Big data is a universal phenomenon. Every business sector and aspect of society is being touched by the expanding flood of information from sensors, social networks, and streaming data sources. The financial sector is riding this wave as well. We examine here some of the features and benefits of Hadoop (and its family of tools and services) that enable large-scale data processing in finance (and consequently in nearly every other sector).

Three of the greatest benefits of big data are discovery, improved decision support, and greater return on innovation. In the world of finance, these also represent critical business functions:

  • Discovery of fraud, customer insights, and new revenue sources

  • Better decisions regarding risk and investments

  • Reaping significant ROI on “low-hanging fruit” through innovative analytics on big data sources that are plentiful in the domain of finance, which is naturally a world of numbers!

When confronted with the inevitable avalanche of financial data from many business and customer channels, the modern data-driven firm can find help in the supporting technologies that comprise the Hadoop ecosystem.

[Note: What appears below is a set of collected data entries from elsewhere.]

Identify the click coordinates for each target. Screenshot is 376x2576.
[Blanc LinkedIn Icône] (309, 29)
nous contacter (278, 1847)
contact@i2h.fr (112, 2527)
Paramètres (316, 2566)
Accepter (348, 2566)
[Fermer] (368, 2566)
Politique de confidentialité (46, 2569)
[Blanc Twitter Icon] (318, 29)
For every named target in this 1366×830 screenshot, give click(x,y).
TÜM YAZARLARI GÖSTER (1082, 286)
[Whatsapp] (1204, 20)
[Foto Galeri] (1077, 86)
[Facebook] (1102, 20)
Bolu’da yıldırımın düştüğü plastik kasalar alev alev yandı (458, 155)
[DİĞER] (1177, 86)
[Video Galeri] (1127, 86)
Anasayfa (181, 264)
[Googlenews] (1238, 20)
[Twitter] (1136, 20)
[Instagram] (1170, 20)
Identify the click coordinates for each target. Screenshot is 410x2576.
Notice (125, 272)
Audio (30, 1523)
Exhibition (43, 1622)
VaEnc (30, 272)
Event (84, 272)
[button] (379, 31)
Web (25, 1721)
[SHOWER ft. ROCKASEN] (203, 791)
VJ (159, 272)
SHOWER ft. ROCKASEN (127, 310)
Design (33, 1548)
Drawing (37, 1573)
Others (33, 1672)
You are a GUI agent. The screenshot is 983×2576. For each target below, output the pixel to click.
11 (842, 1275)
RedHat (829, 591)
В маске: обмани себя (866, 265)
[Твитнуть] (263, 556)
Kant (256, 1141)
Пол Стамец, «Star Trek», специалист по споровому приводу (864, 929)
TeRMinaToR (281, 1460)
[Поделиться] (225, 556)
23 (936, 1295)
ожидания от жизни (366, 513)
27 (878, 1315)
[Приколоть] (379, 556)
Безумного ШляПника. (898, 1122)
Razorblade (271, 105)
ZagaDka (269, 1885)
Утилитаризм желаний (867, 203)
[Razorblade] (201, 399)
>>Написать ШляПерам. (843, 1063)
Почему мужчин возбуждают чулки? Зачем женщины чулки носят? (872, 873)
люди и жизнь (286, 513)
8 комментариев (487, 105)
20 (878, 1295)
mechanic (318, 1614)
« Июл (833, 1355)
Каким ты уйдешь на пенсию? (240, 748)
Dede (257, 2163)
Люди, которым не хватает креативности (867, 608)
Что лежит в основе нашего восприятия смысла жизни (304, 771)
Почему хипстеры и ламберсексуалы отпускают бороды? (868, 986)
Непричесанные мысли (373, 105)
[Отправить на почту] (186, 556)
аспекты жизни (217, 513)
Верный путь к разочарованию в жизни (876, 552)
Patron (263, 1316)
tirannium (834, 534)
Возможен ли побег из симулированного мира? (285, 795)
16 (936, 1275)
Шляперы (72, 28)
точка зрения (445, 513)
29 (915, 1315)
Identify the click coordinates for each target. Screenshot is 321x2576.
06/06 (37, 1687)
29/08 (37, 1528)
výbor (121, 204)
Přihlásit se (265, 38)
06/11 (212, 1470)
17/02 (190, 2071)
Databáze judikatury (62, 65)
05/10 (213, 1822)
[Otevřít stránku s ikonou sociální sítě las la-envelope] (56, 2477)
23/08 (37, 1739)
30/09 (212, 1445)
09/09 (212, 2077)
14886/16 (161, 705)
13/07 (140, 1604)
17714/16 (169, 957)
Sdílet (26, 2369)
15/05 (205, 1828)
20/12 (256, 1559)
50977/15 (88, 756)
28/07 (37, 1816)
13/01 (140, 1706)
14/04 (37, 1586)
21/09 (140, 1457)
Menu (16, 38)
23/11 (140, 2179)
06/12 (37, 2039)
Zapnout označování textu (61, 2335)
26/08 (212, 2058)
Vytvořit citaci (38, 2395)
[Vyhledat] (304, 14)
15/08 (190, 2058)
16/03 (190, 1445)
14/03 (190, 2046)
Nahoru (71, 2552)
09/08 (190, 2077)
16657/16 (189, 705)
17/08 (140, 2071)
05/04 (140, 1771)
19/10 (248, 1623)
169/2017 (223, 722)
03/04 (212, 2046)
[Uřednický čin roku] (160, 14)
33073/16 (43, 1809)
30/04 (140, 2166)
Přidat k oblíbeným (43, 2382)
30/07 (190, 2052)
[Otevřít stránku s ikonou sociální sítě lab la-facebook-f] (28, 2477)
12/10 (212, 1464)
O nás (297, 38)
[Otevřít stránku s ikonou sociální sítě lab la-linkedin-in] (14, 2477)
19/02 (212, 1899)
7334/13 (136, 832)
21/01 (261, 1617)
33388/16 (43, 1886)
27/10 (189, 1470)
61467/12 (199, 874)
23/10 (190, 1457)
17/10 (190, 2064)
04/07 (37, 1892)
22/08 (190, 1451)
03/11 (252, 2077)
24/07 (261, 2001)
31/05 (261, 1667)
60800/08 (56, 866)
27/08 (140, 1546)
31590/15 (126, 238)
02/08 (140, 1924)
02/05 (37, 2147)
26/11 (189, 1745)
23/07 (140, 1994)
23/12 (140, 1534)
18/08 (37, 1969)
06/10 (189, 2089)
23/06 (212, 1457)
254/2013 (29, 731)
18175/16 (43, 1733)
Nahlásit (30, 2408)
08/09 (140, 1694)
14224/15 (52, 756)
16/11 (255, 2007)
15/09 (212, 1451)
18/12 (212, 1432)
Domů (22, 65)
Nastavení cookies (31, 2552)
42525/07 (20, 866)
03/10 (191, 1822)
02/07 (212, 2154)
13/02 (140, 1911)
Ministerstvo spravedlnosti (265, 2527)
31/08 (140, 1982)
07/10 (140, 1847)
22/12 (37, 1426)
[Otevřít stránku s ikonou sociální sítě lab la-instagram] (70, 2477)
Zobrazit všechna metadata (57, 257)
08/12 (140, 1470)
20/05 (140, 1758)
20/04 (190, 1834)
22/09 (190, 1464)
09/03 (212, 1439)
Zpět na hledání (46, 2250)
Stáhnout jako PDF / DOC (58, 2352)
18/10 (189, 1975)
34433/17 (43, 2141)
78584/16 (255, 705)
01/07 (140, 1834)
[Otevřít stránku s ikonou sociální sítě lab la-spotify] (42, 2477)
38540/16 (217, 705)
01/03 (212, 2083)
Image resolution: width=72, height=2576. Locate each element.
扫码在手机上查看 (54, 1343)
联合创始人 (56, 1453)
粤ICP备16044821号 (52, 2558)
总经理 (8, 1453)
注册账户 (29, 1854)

Hadoop provides much-needed functionality in several areas for the business data analyst. These functions include big data storage, access, warehousing, query, and processing (mining and analytics).

The Hadoop Family

The Hadoop Distributed File System (HDFS, for storage), HBase (for read/write access and database-like querying), Hive (for data warehouse functionality), and Pig (for processing and workflow management) have been around for a while. In addition to these, there are now some new tools and techniques in the Hadoop toolkit.

One of the most recent additions to the Hadoop family is Spark. Spark is a fast general purpose engine for large-scale data processing. Spark speeds up processing by enabling parallel, complex, interactive, in-memory calculations on big data. Spark also provides capabilities for interactive querying, machine learning, graph processing, and stream processing. As financial data streams increase not only in size, but also in real-time response requirements, the opportunities to use Spark will only increase in the months and years ahead.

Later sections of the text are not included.